Work instruction
Reproduce every entry exactly as shown.

= = = =

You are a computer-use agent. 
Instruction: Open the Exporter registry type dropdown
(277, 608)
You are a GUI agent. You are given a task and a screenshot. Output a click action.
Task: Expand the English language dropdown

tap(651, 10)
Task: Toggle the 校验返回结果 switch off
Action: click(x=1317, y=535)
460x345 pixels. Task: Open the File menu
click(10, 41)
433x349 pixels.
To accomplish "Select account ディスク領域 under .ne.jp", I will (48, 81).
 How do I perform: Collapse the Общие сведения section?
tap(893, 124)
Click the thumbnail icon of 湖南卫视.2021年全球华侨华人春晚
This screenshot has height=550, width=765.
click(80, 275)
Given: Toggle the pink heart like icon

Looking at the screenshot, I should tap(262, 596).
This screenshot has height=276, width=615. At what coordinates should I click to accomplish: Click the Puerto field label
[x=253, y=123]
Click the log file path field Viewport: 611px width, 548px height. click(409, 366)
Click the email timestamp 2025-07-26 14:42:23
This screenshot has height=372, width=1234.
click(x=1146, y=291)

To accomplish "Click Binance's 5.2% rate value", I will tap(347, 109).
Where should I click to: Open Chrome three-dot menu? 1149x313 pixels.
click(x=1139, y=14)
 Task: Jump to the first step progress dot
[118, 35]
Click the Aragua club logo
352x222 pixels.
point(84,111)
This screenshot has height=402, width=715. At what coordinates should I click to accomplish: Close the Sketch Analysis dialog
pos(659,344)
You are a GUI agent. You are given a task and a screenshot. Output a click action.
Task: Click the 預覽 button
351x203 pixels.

= = = =

Answer for the task
You are a computer-use agent. 
Instruction: Open the Exporter registry type dropdown
(277, 608)
You are a GUI agent. You are given a task and a screenshot. Output a click action.
Task: Expand the English language dropdown

tap(651, 10)
Task: Toggle the 校验返回结果 switch off
Action: click(x=1317, y=535)
460x345 pixels. Task: Open the File menu
click(10, 41)
433x349 pixels.
To accomplish "Select account ディスク領域 under .ne.jp", I will (48, 81).
 How do I perform: Collapse the Общие сведения section?
tap(893, 124)
Click the thumbnail icon of 湖南卫视.2021年全球华侨华人春晚
This screenshot has height=550, width=765.
click(80, 275)
Given: Toggle the pink heart like icon

Looking at the screenshot, I should tap(262, 596).
This screenshot has height=276, width=615. At what coordinates should I click to accomplish: Click the Puerto field label
[x=253, y=123]
Click the log file path field Viewport: 611px width, 548px height. click(409, 366)
Click the email timestamp 2025-07-26 14:42:23
This screenshot has height=372, width=1234.
click(x=1146, y=291)

To accomplish "Click Binance's 5.2% rate value", I will tap(347, 109).
Where should I click to: Open Chrome three-dot menu? 1149x313 pixels.
click(x=1139, y=14)
 Task: Jump to the first step progress dot
[118, 35]
Click the Aragua club logo
352x222 pixels.
point(84,111)
This screenshot has height=402, width=715. At what coordinates should I click to accomplish: Close the Sketch Analysis dialog
pos(659,344)
You are a GUI agent. You are given a task and a screenshot. Output a click action.
Task: Click the 預覽 button
351x203 pixels.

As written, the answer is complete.